> **THE REQUEST**
Please reproduce every one of the entries below word for word, in the same order.

> **DATA FOR THE TASK**
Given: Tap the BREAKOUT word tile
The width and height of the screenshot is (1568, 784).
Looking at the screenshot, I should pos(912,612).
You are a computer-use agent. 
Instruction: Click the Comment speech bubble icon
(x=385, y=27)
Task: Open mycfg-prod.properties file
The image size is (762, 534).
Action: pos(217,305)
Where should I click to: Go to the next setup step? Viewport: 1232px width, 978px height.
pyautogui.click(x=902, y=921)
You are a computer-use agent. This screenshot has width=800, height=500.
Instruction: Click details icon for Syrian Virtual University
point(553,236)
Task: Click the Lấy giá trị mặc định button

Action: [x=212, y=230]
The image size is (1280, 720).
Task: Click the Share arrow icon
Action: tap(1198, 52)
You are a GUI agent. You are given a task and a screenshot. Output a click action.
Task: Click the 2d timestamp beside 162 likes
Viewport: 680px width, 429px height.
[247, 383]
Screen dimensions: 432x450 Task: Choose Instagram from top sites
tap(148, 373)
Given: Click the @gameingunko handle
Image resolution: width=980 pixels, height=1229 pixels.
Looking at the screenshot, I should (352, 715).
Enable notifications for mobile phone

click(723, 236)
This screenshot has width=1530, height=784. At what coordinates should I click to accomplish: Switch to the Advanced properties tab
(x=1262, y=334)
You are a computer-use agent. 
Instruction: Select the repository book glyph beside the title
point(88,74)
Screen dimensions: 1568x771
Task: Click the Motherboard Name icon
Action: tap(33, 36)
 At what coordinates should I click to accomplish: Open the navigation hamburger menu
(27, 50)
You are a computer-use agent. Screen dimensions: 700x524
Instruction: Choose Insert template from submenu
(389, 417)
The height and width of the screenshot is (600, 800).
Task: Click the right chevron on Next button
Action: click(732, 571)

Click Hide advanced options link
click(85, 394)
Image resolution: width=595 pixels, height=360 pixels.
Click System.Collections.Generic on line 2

> **FINAL ANSWER**
Given: Tap the BREAKOUT word tile
The width and height of the screenshot is (1568, 784).
Looking at the screenshot, I should pos(912,612).
You are a computer-use agent. 
Instruction: Click the Comment speech bubble icon
(x=385, y=27)
Task: Open mycfg-prod.properties file
The image size is (762, 534).
Action: pos(217,305)
Where should I click to: Go to the next setup step? Viewport: 1232px width, 978px height.
pyautogui.click(x=902, y=921)
You are a computer-use agent. This screenshot has width=800, height=500.
Instruction: Click details icon for Syrian Virtual University
point(553,236)
Task: Click the Lấy giá trị mặc định button

Action: [x=212, y=230]
The image size is (1280, 720).
Task: Click the Share arrow icon
Action: tap(1198, 52)
You are a GUI agent. You are given a task and a screenshot. Output a click action.
Task: Click the 2d timestamp beside 162 likes
Viewport: 680px width, 429px height.
[247, 383]
Screen dimensions: 432x450 Task: Choose Instagram from top sites
tap(148, 373)
Given: Click the @gameingunko handle
Image resolution: width=980 pixels, height=1229 pixels.
Looking at the screenshot, I should (352, 715).
Enable notifications for mobile phone

click(723, 236)
This screenshot has width=1530, height=784. At what coordinates should I click to accomplish: Switch to the Advanced properties tab
(x=1262, y=334)
You are a computer-use agent. 
Instruction: Select the repository book glyph beside the title
point(88,74)
Screen dimensions: 1568x771
Task: Click the Motherboard Name icon
Action: tap(33, 36)
 At what coordinates should I click to accomplish: Open the navigation hamburger menu
(27, 50)
You are a computer-use agent. Screen dimensions: 700x524
Instruction: Choose Insert template from submenu
(389, 417)
The height and width of the screenshot is (600, 800).
Task: Click the right chevron on Next button
Action: click(732, 571)

Click Hide advanced options link
click(85, 394)
Image resolution: width=595 pixels, height=360 pixels.
Click System.Collections.Generic on line 2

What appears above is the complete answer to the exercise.